Now is the time to let your Senators know where you stand on these issues.  The farm bill still has a long way to go—the House hasn’t taken it up yet—but what the Senate decides will surely be influential.  Get busy!

Update, 4:00 p.m.:  Food Chemical News report that 80 is a gross underestimation of the number of amendments; the number since yesterday has neared or exceeded 300.

Update, 4:15 p.m.: Here’s a link to the Sunlight Foundation’s report on the money behind the farm bill.  About sugar, it says:

Sugar. On Wednesday, big sugar beat back an attempt by Sen. Jeanne Shaheen, D-N.H., to eliminate a decades-old sugar price support program. The Senate voted 50 to 46 to table her amendment.

Sugar interests such as American Crystal Sugar and Flo-Sun Inc. are among the biggest campaign contributors in the agribusiness sector, giving to Democrats and Republicans alike.

The sugar industry gains strength from having two geographic strongholds–the South, where sugar cane is grown, and the mid-west, the source of sugar beets.

However, sugar’s opponents, the interests that buy sugar for their products, is also quite formidable. The Coalition for Sugar Reform, which supported the Shaheen amendment, include such heavyweights as the American Beverage Association, the Food Marketing Institute, and the Snack Food Association, which in turn have powerful corporate membership.

Jun 6 2012

What’s at stake in the farm bill?

Whoever at the National Sustainable Agriculture Coalition (NSAC) is doing the analysis and summaries of the farm bill deserves much praise for performing a major public service.

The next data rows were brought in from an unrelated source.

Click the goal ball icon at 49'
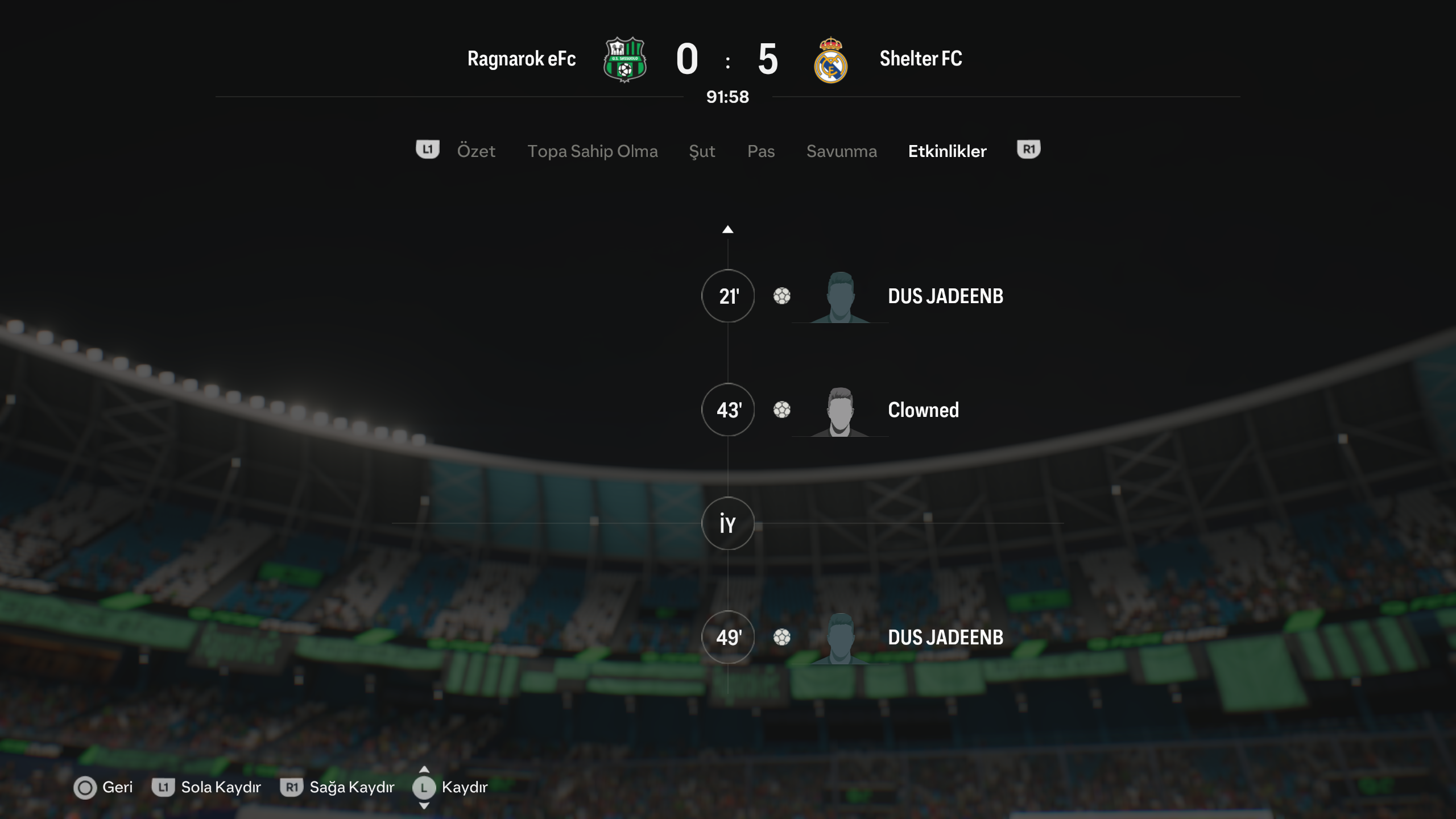pyautogui.click(x=782, y=637)
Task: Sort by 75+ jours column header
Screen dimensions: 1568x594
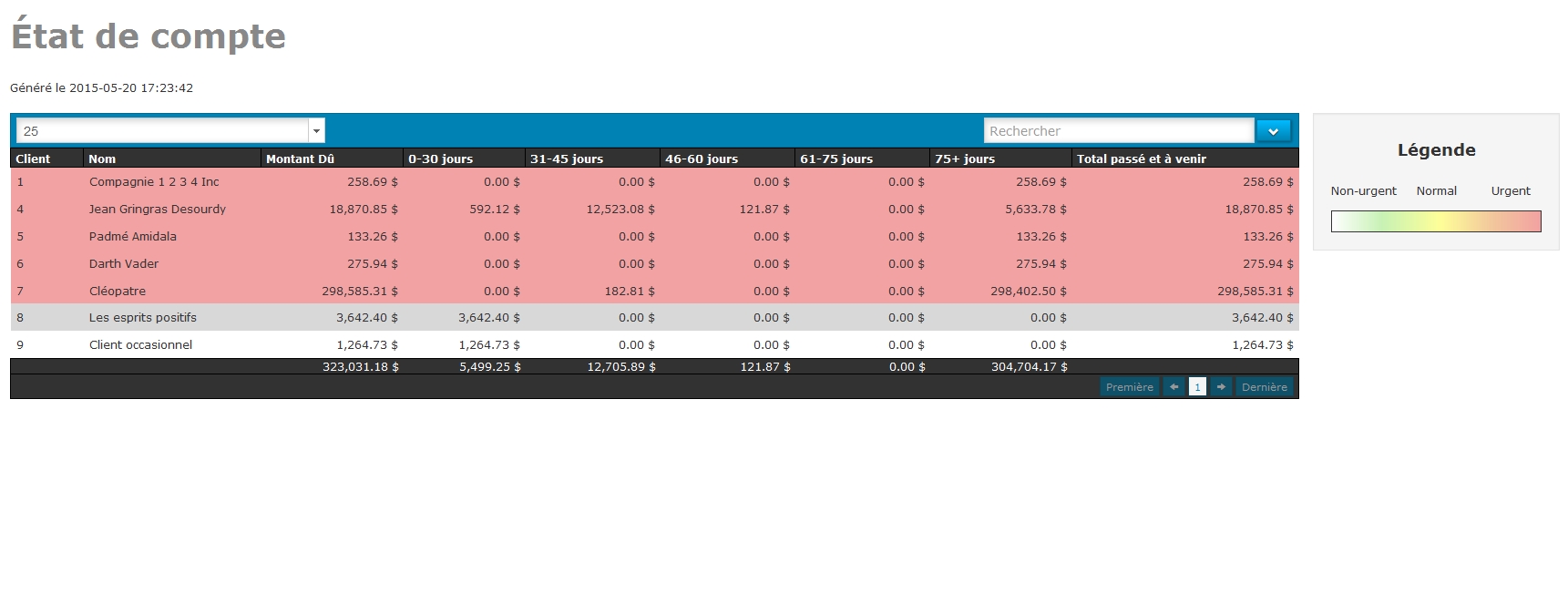Action: 965,159
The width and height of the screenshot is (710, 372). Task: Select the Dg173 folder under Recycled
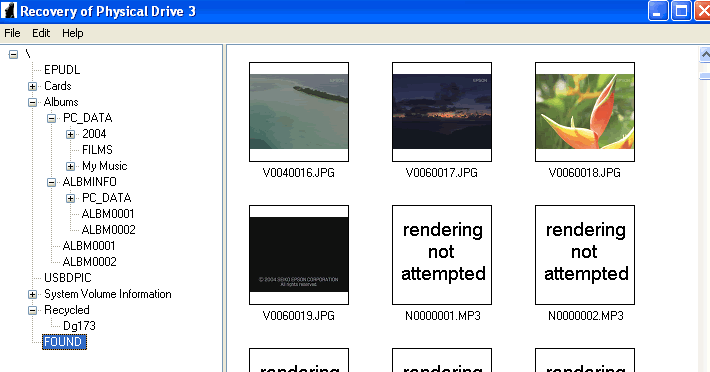[x=79, y=326]
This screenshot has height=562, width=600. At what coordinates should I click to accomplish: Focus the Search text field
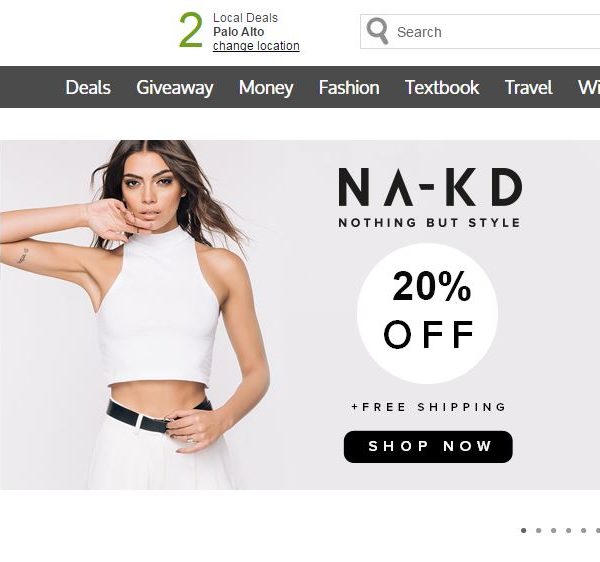pos(480,32)
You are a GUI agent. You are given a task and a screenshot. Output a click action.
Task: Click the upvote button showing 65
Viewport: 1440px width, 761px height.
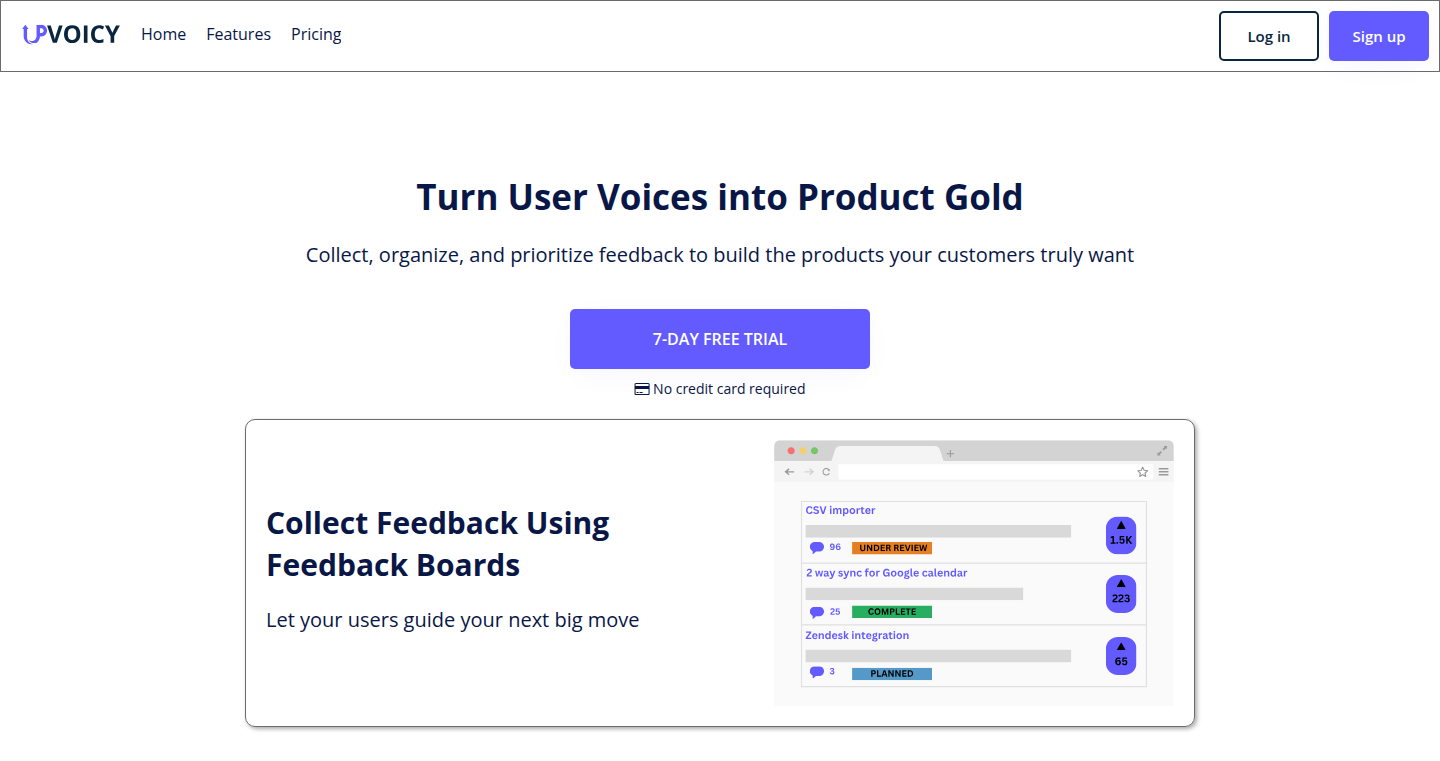point(1121,656)
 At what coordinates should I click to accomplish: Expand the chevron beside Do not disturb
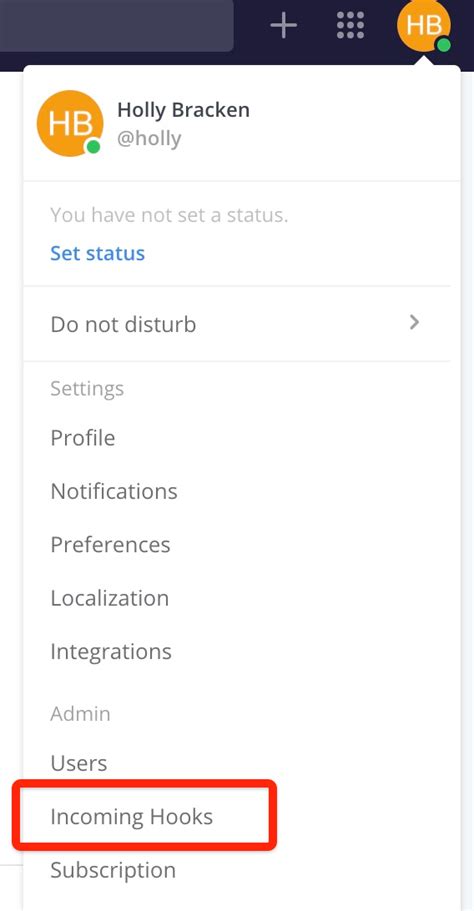414,322
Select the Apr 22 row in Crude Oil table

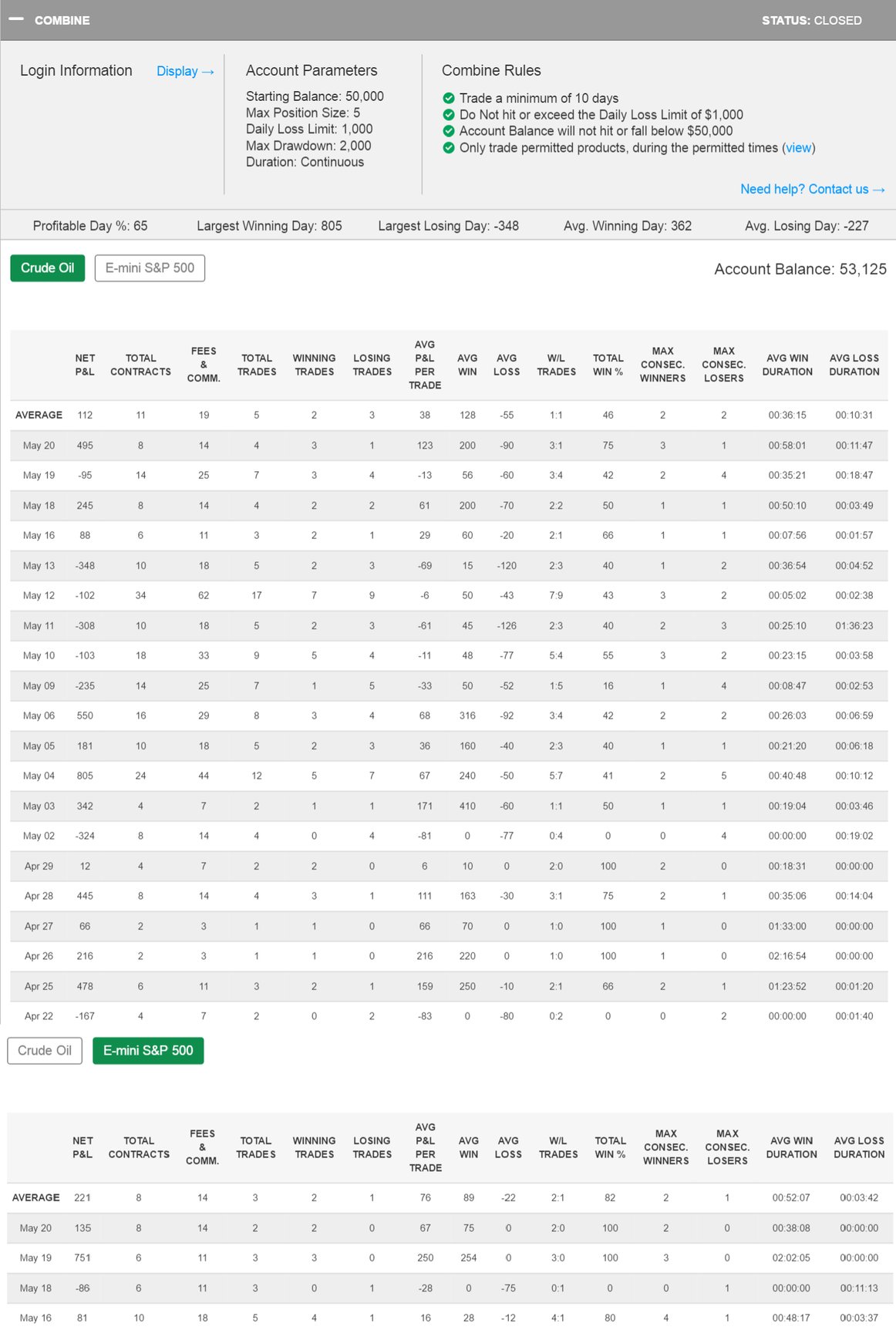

The Senate version of the bill under discussion right now is 1009 pages long and estimated to cost taxpayers $969 billion over the next ten years, of which nearly 80% goes for the Supplemental Nutrition Assistance Program (SNAP, formerly food stamps).

The NSAC account deals with the big issues: the lack of conservation requirements attached to taxpayer subsidies for crop insurance, the enormous complexity of the bill, and the lack of an overriding vision of what the farm bill should do. 

In one sense, the Senate bill reflects not so much a new farm policy as a new, confusing, and costly set of options targeted at different segments of commodity agriculture…the emerging bill is a bundle of contradictions with respect to subsidy caps and conservation requirements…. This results from, among other things, the complete lack of clearly identified policy goals.…All of this would be complicated enough by itself, but as the headlines and hearings of the past several weeks amply demonstrate, before this farm bill is finished, it will very likely get more complicated still.

As I have said repeatedly, the farm bill is a vast collection of specific programs aimed at specific constituencies, each with its own lobbyists and congressional supporters.  It is so big and covers so many issues that nobody in Congress can possibly be expected to understand more than a tiny fraction of what is involved.  Hence: lobbyists.

I will leave consideration of the big issues to the NSAC analysts, and just focus on a few very small ones that caught my eye as an example of the absurdity of conducting farm policy through this mechanism.  The current Senate proposal:

Adds popcorn to covered commodities: Only some crops are eligible for federal support.  These include wheat, corn, grain sorghum,barley, oats, long grain rice, medium grain rice,pulse crops, soybeans, other oilseeds, and peanuts.  Now: “The Secretary shall study the feasibility of including popcorn as a covered commodity by 2014.”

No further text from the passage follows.